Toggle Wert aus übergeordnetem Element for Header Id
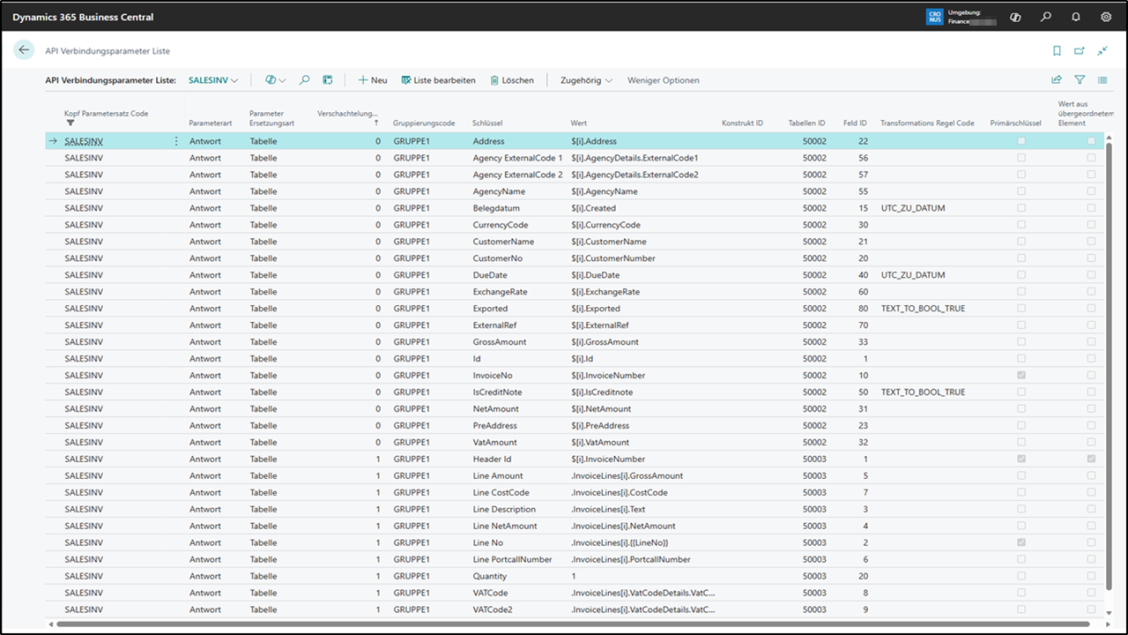Screen dimensions: 1128x635 click(x=1091, y=459)
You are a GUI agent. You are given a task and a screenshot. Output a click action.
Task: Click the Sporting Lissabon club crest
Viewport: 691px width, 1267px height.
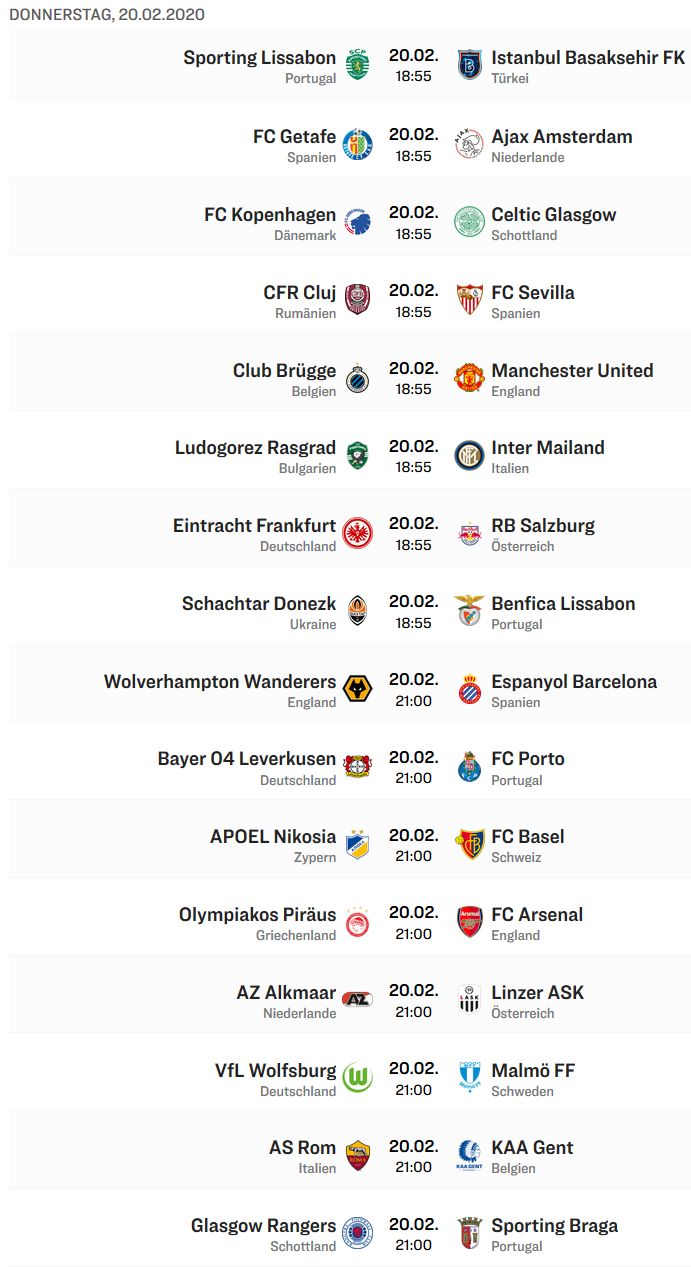point(357,65)
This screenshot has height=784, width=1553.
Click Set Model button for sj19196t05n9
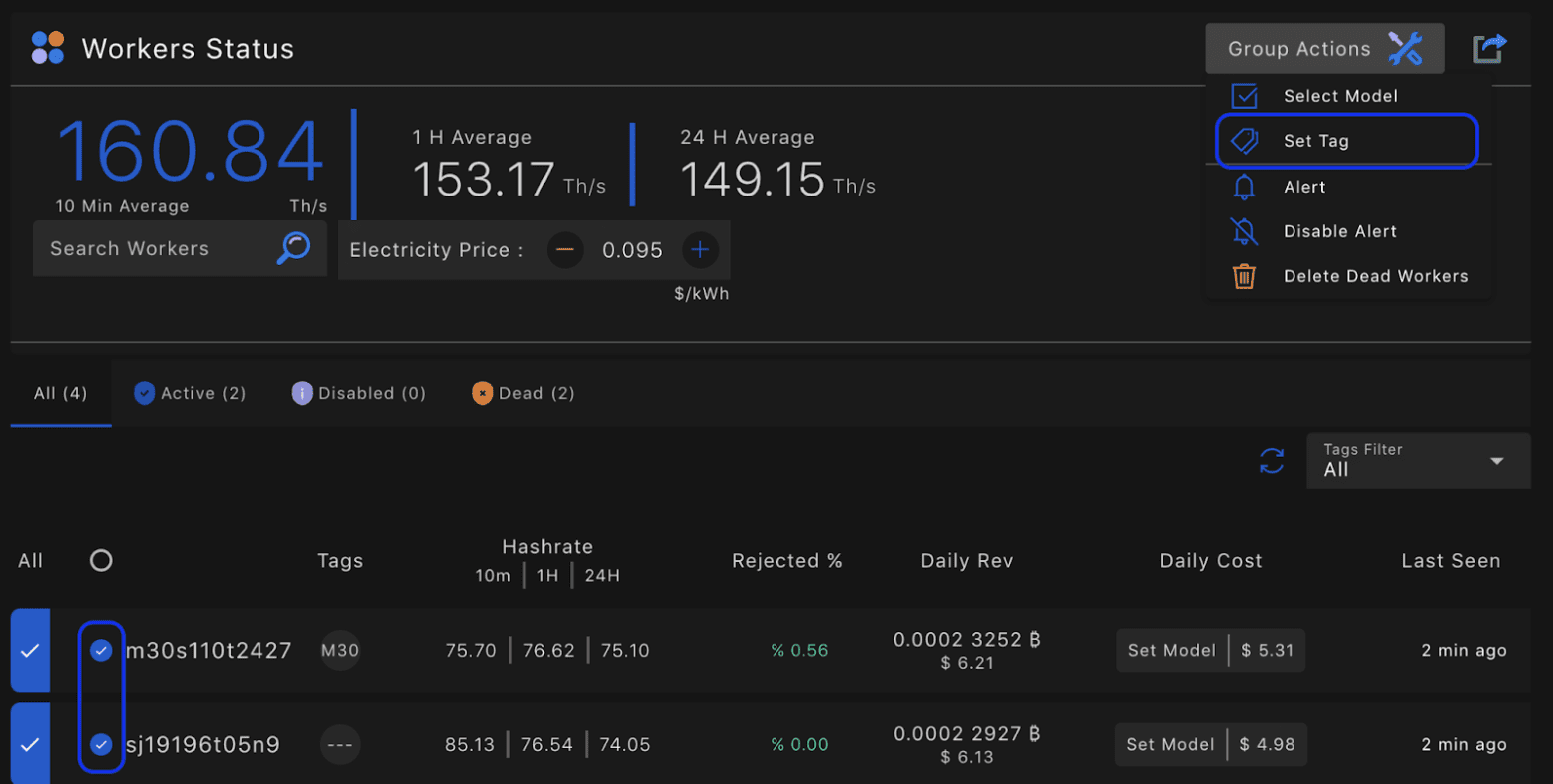click(x=1171, y=744)
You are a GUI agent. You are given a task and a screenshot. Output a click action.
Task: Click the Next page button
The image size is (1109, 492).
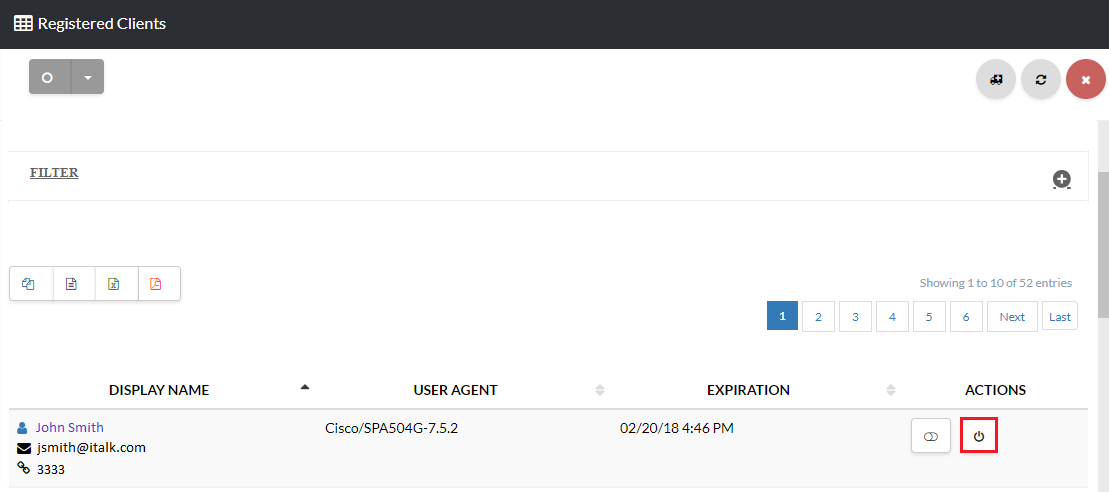tap(1012, 317)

# # # # # # #

= Task requirements =
The whole listing is to be duplicated verbatim, apart from its images.

= Written reply =
Toggle Wert aus übergeordnetem Element for Header Id
Screen dimensions: 1128x635 click(x=1091, y=459)
You are a GUI agent. You are given a task and a screenshot. Output a click action.
Task: Click the Sporting Lissabon club crest
Viewport: 691px width, 1267px height.
point(357,65)
This screenshot has height=784, width=1553.
Click Set Model button for sj19196t05n9
click(x=1171, y=744)
You are a GUI agent. You are given a task and a screenshot. Output a click action.
Task: Click the Next page button
The image size is (1109, 492).
tap(1012, 317)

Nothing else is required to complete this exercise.